Jika SDM GPAI dipandang sejajar kapasitas dan perannya dalam program sekolah penggerah maka sudah waktunya diadakan reformasi system yang terpadu bukan hanya antara pemerintah daerah dan Kemdikbud saja, namun juga dengan Kemenag. GPAI memiliki power yang sangat besar dalam penguatan kompetensi dan pengembangan karakter siswa.
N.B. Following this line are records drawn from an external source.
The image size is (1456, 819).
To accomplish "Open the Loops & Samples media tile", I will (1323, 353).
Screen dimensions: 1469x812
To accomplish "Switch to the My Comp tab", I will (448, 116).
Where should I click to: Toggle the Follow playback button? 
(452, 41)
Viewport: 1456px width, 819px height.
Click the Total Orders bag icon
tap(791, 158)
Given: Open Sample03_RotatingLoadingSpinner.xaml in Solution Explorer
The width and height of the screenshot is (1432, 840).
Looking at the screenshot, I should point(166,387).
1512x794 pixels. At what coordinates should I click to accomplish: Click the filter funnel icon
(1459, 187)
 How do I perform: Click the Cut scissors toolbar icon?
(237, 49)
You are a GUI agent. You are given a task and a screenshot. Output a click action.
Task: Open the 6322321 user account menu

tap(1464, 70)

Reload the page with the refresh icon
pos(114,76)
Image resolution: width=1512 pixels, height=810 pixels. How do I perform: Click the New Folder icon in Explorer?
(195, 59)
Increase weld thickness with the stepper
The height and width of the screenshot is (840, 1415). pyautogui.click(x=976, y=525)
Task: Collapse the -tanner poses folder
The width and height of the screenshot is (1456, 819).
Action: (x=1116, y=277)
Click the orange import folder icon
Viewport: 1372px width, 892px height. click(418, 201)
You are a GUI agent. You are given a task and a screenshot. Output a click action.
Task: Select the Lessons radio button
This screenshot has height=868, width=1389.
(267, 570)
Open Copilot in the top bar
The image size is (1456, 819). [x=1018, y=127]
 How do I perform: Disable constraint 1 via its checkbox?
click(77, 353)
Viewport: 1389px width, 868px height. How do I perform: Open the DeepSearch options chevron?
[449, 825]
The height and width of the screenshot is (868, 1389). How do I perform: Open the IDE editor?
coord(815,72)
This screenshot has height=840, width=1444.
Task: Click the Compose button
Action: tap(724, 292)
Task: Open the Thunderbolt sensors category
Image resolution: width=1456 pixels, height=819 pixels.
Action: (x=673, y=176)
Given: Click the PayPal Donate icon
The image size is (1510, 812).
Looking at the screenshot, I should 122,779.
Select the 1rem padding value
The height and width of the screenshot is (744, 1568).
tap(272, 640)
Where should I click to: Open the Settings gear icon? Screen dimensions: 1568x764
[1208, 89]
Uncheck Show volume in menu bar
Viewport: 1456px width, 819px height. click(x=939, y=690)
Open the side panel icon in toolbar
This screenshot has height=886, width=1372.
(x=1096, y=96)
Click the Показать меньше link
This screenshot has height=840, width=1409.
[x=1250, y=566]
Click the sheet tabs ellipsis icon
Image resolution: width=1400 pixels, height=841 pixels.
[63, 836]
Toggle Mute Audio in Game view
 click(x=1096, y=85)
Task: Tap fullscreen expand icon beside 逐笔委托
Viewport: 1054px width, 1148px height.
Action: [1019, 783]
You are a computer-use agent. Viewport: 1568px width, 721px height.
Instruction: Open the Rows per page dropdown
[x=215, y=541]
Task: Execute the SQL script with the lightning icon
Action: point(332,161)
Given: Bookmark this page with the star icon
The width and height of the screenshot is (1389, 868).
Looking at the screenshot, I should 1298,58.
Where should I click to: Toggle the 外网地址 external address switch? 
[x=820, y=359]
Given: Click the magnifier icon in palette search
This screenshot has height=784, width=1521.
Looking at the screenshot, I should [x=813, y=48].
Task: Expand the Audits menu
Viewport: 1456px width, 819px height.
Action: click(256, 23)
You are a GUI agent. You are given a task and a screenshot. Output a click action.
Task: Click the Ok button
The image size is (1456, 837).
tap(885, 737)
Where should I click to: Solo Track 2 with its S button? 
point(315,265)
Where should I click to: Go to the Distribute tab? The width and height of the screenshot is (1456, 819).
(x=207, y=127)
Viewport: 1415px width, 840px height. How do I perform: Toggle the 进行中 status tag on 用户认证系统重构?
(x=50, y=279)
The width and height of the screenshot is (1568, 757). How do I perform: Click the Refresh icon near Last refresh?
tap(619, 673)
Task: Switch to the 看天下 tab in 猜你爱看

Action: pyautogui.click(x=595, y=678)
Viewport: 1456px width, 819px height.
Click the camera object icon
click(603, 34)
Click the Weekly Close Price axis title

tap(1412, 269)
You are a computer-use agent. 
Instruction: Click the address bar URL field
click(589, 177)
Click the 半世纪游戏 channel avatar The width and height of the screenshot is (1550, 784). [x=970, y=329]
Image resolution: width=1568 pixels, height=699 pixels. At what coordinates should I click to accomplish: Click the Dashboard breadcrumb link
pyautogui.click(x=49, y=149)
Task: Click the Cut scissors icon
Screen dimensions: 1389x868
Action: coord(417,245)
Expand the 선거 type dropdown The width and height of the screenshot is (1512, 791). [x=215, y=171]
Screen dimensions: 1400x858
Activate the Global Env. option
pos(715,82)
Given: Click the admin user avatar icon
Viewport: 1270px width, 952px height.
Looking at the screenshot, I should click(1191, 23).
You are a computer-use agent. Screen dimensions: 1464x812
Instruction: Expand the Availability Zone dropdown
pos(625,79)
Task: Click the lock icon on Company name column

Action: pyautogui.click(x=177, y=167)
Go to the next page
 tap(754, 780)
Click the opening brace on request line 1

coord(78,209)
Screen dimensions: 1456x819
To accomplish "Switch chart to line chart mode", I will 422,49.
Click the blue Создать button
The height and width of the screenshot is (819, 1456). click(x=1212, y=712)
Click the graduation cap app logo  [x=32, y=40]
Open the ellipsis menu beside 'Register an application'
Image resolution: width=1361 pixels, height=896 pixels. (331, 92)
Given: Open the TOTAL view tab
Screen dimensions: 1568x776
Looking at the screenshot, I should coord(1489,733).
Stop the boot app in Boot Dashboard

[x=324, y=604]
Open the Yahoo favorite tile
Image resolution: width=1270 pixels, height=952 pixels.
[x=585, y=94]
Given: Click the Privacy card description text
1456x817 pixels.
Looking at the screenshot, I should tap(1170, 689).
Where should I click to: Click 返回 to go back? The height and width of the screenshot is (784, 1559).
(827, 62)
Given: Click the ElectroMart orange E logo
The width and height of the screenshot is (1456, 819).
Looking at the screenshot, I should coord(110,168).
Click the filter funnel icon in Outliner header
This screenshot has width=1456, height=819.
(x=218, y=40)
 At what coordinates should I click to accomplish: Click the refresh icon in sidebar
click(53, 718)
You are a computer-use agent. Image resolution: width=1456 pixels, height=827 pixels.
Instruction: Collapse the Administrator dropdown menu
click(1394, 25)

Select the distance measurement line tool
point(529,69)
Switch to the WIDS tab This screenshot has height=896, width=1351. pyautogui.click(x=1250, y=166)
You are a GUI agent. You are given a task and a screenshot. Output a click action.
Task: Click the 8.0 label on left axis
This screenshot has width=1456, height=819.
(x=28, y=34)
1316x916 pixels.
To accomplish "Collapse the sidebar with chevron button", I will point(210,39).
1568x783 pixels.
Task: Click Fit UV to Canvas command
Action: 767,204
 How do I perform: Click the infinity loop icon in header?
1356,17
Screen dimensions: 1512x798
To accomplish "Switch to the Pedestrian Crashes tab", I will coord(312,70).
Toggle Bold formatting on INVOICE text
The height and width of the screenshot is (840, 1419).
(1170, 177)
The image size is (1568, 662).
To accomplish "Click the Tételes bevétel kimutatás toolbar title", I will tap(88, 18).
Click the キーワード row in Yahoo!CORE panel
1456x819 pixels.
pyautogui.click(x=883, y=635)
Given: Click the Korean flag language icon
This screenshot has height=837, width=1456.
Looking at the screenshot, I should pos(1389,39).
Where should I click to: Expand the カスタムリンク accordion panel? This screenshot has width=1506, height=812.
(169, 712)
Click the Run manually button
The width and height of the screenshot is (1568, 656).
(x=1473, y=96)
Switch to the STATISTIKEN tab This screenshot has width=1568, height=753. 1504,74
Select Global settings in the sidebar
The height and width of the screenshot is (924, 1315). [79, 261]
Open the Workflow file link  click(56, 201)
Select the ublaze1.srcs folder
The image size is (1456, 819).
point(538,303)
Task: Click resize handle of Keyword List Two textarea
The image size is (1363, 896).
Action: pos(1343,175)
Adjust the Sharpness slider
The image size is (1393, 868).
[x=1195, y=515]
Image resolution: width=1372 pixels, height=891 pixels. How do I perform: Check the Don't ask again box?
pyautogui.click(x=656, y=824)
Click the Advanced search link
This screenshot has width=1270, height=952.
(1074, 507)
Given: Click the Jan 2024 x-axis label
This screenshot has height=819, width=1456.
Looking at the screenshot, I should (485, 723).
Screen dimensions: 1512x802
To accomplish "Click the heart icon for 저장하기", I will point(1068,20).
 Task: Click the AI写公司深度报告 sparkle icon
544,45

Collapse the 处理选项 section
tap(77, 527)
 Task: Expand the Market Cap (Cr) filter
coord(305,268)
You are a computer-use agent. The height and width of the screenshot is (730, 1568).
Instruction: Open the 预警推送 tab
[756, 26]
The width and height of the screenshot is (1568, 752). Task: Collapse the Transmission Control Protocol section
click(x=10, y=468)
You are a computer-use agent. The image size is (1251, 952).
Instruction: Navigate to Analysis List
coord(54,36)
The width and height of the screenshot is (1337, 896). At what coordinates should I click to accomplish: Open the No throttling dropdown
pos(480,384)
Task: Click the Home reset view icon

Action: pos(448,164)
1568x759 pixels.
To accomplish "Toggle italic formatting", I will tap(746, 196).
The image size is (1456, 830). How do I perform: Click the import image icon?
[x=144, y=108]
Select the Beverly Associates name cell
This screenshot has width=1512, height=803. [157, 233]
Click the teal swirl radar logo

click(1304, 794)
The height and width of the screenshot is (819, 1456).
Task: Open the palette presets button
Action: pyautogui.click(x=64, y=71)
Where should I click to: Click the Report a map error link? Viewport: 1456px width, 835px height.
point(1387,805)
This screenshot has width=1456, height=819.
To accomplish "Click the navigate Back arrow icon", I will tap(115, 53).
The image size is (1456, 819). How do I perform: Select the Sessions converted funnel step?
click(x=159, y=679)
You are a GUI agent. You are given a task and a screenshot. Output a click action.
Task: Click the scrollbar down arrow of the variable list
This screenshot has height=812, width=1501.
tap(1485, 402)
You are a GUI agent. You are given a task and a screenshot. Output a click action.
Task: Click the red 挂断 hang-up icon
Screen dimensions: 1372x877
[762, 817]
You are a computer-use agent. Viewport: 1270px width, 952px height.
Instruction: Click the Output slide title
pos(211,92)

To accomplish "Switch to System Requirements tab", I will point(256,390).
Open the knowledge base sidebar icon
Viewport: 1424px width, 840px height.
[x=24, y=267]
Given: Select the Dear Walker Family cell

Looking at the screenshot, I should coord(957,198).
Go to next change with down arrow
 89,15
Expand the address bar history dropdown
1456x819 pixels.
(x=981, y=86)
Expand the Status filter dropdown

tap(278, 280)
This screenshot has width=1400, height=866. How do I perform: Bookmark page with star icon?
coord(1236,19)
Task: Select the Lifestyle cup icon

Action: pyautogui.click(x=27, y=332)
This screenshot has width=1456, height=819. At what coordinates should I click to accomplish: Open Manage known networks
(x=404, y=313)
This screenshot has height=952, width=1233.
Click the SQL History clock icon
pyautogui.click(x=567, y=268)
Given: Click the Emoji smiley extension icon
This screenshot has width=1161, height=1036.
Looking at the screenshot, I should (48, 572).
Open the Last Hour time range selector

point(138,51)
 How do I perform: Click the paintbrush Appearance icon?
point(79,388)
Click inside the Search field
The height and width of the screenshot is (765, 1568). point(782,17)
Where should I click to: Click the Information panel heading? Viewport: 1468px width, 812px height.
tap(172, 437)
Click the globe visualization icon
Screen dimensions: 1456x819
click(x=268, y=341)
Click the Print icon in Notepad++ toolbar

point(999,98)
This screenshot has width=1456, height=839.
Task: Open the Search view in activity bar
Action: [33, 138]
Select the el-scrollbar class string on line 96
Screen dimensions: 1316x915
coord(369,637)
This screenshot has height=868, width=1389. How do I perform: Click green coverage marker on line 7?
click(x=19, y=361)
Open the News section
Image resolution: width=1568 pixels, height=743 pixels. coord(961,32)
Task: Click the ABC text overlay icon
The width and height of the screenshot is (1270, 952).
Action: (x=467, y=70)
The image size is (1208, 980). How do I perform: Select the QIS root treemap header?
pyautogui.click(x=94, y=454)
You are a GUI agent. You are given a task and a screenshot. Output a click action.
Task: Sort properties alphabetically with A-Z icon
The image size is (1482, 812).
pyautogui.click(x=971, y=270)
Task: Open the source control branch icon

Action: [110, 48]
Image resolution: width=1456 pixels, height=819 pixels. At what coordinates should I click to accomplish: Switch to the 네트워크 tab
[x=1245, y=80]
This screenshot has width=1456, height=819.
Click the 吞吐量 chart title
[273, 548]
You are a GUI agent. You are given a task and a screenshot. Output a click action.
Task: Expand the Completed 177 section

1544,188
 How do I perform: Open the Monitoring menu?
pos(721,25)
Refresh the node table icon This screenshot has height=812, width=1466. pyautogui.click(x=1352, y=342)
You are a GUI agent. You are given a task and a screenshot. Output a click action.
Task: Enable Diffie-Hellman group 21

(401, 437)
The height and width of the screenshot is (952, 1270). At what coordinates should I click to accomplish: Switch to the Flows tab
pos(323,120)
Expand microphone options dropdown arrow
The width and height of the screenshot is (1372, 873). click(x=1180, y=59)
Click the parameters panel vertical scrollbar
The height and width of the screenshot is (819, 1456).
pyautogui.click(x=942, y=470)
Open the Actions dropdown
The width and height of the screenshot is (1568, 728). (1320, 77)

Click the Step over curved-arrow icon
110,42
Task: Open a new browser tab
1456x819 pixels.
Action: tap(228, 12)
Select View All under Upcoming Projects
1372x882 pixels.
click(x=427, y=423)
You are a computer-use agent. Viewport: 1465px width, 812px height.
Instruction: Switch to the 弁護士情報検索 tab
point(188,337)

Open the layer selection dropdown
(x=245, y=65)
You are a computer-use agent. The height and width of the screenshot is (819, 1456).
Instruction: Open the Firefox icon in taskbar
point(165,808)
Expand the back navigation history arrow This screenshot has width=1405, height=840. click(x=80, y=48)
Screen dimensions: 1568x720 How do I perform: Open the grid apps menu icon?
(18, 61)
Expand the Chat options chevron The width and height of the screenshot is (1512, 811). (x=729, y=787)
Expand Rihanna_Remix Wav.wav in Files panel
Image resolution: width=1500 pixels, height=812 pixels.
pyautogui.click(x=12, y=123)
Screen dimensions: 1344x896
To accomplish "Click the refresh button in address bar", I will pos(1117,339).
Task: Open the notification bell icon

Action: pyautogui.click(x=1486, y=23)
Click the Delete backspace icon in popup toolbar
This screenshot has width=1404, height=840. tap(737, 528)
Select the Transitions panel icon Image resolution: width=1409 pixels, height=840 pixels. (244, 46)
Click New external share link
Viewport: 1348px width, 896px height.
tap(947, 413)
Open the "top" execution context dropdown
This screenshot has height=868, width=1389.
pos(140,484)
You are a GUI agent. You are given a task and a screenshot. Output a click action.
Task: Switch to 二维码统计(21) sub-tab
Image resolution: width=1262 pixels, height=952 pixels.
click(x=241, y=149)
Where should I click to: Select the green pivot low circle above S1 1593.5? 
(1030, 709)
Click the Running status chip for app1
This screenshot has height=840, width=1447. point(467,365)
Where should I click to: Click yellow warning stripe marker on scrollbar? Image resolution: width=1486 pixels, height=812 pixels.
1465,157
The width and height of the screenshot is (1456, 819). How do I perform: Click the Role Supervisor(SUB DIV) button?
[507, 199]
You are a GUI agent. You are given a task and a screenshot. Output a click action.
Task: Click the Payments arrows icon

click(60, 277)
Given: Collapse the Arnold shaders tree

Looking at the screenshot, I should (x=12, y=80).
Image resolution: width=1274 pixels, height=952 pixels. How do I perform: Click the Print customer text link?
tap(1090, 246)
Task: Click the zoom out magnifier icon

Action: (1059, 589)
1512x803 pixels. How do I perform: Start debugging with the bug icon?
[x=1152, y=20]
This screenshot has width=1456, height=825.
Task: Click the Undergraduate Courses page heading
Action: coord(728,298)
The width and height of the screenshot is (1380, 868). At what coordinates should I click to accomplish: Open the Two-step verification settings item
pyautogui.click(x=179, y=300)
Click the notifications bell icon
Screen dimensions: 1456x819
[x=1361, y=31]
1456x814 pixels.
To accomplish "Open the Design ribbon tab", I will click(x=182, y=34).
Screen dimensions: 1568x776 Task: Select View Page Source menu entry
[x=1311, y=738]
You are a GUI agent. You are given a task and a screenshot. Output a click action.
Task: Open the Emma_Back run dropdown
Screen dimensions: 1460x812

Oleh karenanya posisinya juga sudah harus di pandang dan diletakkan dengan adil, sehingga tidak terlihat sebagai pelengkap namun sebagai pelaku pembaharuan yang mendapatkan posisi dan peran yang sama dengan SDM guru mata pelajaran lainnya.

Untuk dapat terwujudnya  reformasi system yang terpadu, maka perlu adanya komunikasi yang baik antara kemdikbud dan kemenag dalam membuat regulasi yang mengatur GPAI dalam program sekolah pengerak.

Semoga GPAI di masa depan dapat memperoleh kesempatan yang sama dalam program sekolah penggerak, sehingga trasformasi pendidikan dapat tercapai secara menyeluruh untuk meningkatkan hasil mutu pendidikan, meningkatnya kompetensi kepala Sekolah dan Guru, kesempatan untuk menjadi katalis perubahan, percepatan pencapaian profil pelajar Pancasila, dan mendapatkan pendampingan intensif untuk transformasi sekolah.(*)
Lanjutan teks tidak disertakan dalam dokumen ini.